The SRAS 2015 contains plans to invest in infrastructure, skills and science. It states that the government will exceed its commitment to invest £100 billion in infrastructure by 2020-21 and it will extend the availability of the £40 billion UK Guarantees Scheme to March 2021. It also contains plans to increase government departments' capital spending by £12 billion over the next five years.
The SRAS 2015 states that the government will increase transport investment by 50% to £61 billion over the term of the current Parliament. Investment in the Network Rail investment programme is confirmed, as well as capital expenditure of £46.7 billion over the next five years by the Department for Transport, which includes starting construction on High Speed 2 (HS2), £13.4 billion to continue to deliver the Roads Investment Strategy, and over £5 billion on roads maintenance.
£475 million will be provided over the next five years to fund large local transport projects. This is intended to enable local areas to bid for funding for projects that would be too expensive for them to pay for by themselves. £300 million will be available over the next five years for a new Transport Development Fund, to provide development funding for future transport infrastructure projects such as Crossrail 2 or proposals emerging from the Northern Transport Strategy.

Comment

Many government departments will experience significant cuts by 2019-20; departments such as the Ministry of Justice are having their administrative budgets downsized by up to 50%. This is likely to have a significant impact on day-to-day operations. The steps towards further devolution of power to Scotland, Wales and Northern Ireland are also likely to have a significant impact on how departments function.

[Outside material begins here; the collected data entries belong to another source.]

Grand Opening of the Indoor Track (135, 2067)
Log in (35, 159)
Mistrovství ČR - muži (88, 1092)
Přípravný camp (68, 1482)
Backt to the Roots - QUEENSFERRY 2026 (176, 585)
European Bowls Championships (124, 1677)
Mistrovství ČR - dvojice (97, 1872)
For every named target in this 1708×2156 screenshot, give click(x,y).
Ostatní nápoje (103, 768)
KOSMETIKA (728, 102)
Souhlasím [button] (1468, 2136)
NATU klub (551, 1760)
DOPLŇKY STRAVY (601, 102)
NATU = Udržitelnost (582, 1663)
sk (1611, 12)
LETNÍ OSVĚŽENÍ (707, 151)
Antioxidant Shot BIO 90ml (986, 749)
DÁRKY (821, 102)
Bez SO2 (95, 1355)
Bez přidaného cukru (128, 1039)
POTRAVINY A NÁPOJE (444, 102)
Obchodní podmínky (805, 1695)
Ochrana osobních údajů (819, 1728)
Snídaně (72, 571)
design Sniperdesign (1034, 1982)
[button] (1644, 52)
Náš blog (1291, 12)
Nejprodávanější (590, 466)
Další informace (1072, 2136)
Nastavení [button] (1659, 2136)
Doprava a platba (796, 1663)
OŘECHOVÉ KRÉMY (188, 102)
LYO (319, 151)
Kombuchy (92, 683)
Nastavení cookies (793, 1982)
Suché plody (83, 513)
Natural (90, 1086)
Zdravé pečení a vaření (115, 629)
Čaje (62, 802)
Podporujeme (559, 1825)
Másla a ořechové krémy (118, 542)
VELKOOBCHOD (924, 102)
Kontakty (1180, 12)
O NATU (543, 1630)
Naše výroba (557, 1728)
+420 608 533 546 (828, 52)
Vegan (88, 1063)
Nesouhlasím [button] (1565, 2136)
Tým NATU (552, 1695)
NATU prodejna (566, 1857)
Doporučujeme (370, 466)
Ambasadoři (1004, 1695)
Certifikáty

Local authorities are likely to be pleased with the announcement that they will be able to increase social care funding through a new 2% council tax precept, which will help to raise the money needed to offset some of the cost of social care. However, the reality is that some authorities particularly in poorer areas may decide not to levy the extra council tax, meaning that deeper cuts to services will have to be made to cover the shortfall. The ability to raise new local taxes may also prove to be a poisoned chalice for some council members.
Allowing local authorities to retain 100% of their business rates income (rather than the current figure of 50%) may also help to ease some of the financial pressures they face, although the implementation of this change is stated to be by the end of this Parliament. However, as part of these reforms, the main local government grant will be phased out. The changes to the local government finance system that are needed are shortly to be the subject of a consultation document which is said will take into account the main resources that are currently available to councils.
Despite the announcements that more funding can be retained, the emphasis for the public sector is still on making further efficiency savings. This is likely to accelerate the search for efficiencies in back office functions that are already spread thin.